I divieti di assembramento a causa del Covid, infatti, hanno colpito al cuore queste botteghe, dapprima vietando il passeggio alle persone e poi costringendo alla chiusura i laboratori in quanto “attività non essenziali”. Come se il loro pane non potesse essere questo. Vieppiù, i cervellotici censori non hanno elargito un ristoro e nemmeno un correttivo per queste persone che sono artisti a tutti gli effetti, ma che non rientrano nemmeno nel codice ATECO degli artigiani.
Gli unici “visitatori” – come i Magi – vengono dall’Oriente – ma non come i Magi – e sono gli imprenditori cinesi interessati a rilevare le attività chiuse e che, molto probabilmente, non riapriranno più, ovvero coloro che commettono il sacrilegio di dare un prezzo a tutto, ma che dimostrano di conoscere il valore di niente. Come se la tradizione, il sacrificio, gli insegnamenti, la vita potessero avere un prezzo congruo e la difficoltà (creata ad arte) potesse valere ancora meno e diventare così occasione. Come se il Natale che si ripete tutti gli anni potesse per una volta essere saltato. Come se un Cristo che non è risorto per un anno fosse quel Bambinello che può anche non nascere per una volta.
Il tutto ridotto alla stregua di un ciclico e vuoto rituale e che, invece, è tradizione, è identità che è il vero obiettivo di questa guerra. Un reset che parta dal passato e dalla memoria, che lo recida per farci cittadini nuovi, senza radici e senza legami e, magari, anche senza fiori e senza frutti, senza figli.

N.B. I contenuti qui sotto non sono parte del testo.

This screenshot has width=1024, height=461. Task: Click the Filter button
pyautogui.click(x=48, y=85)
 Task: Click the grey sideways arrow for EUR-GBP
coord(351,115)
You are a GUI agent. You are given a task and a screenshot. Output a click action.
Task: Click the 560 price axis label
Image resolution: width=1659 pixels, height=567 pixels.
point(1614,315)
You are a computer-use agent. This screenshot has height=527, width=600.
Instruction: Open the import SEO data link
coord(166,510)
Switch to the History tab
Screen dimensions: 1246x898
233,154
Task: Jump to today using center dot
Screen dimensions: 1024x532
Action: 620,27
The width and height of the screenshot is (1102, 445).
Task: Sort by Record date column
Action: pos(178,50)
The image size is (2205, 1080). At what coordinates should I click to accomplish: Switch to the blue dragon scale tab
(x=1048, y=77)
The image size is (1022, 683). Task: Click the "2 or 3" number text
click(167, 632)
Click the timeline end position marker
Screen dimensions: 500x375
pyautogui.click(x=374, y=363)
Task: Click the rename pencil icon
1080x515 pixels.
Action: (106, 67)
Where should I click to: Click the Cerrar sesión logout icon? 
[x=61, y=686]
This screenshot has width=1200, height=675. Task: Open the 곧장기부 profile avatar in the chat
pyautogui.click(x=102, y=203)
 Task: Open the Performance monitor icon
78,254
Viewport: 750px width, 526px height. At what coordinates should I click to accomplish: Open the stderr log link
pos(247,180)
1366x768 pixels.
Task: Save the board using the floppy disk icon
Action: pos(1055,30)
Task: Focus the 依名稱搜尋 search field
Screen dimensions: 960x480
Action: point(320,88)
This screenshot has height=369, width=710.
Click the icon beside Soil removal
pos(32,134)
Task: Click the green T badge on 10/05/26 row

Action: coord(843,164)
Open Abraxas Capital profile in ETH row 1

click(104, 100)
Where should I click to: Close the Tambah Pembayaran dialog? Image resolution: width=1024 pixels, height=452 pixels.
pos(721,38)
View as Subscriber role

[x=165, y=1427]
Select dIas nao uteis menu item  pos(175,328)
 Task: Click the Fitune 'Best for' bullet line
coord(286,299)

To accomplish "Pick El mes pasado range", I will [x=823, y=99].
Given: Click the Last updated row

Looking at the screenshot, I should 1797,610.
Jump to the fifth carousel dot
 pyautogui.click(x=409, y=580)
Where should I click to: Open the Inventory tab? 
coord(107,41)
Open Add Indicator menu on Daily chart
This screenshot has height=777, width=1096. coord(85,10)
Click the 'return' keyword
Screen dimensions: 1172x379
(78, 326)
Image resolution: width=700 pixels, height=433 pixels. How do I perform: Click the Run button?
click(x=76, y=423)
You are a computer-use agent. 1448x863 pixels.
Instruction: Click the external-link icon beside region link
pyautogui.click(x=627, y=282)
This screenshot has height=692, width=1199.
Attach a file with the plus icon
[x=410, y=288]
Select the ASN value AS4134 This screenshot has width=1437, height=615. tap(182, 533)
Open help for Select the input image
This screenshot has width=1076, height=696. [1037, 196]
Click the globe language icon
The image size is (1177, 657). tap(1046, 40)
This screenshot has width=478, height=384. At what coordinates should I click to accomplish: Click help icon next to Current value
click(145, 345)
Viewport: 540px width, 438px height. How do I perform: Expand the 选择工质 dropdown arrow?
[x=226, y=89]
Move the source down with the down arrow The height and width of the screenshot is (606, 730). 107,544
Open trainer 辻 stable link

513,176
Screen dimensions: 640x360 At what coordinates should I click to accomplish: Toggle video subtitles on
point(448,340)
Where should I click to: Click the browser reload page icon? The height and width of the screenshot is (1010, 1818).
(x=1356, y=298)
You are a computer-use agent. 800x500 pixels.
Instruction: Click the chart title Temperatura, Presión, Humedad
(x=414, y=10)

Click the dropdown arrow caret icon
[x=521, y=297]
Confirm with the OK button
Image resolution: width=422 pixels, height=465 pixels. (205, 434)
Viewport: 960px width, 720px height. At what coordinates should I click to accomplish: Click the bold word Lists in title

Il Natale da trascorrere in “unità” – dicono loro – in massimo di sei – guarda caso – praticamente da soli, magari festeggiato – per stavolta – prematuramente perché anche Cristo deve adeguarsi ai decreti di Conte e al coprifuoco virale – coprifuoco o copricristo? – e che presto, anche grazie al religioso silenzio-assenso, persino in tempi di distanziamento (a)sociale potrebbe lasciare il posto alla festa dell’incontro (voce del verbo accogliere: per enciclica siamo fratelli tutti, ricordate?) eccetto consanguinei (Aborro! Trasecolo! Disdegno!) e nipoti che debbono sempre più stare lontani dai nonni, dai loro simili, dal prossimo.
Mica come Cristo predicava!
Quest’anno tocca proprio Lui a non nascere. Non deve: un po’ come quelle politiche tese all’infanticidio che ormai non fa più notizia e prorogato fino al nono mese di gravidanza. O con la scusa di un virus che rimanda indietro cure e miracoli.
Ci è stato rubato il Natale quando hanno iniziato a sospendere Cristo, vietandocelo per DPCM, quando ci viene impedito di aiutare gli altri per paura di contagiar(si), quando per paura di morire si finisce a rinunciare alla vita, quando si confida nel vaccino anche per la cura dell’anima.
Ma a Napoli, a San Gregorio Armeno è Natale sempre, è Natale nelle idee e nei pensieri, è Natale tra le pietre e tra la gente, è Natale nel caffè sospeso e nel panariello solidale, è Natale nella realtà e nella speranza. È Natale dal momento in cui è comparsa la mascherina anche sui pastori, ma non sul Bambinello che ora nasce. E che nascerà ancora!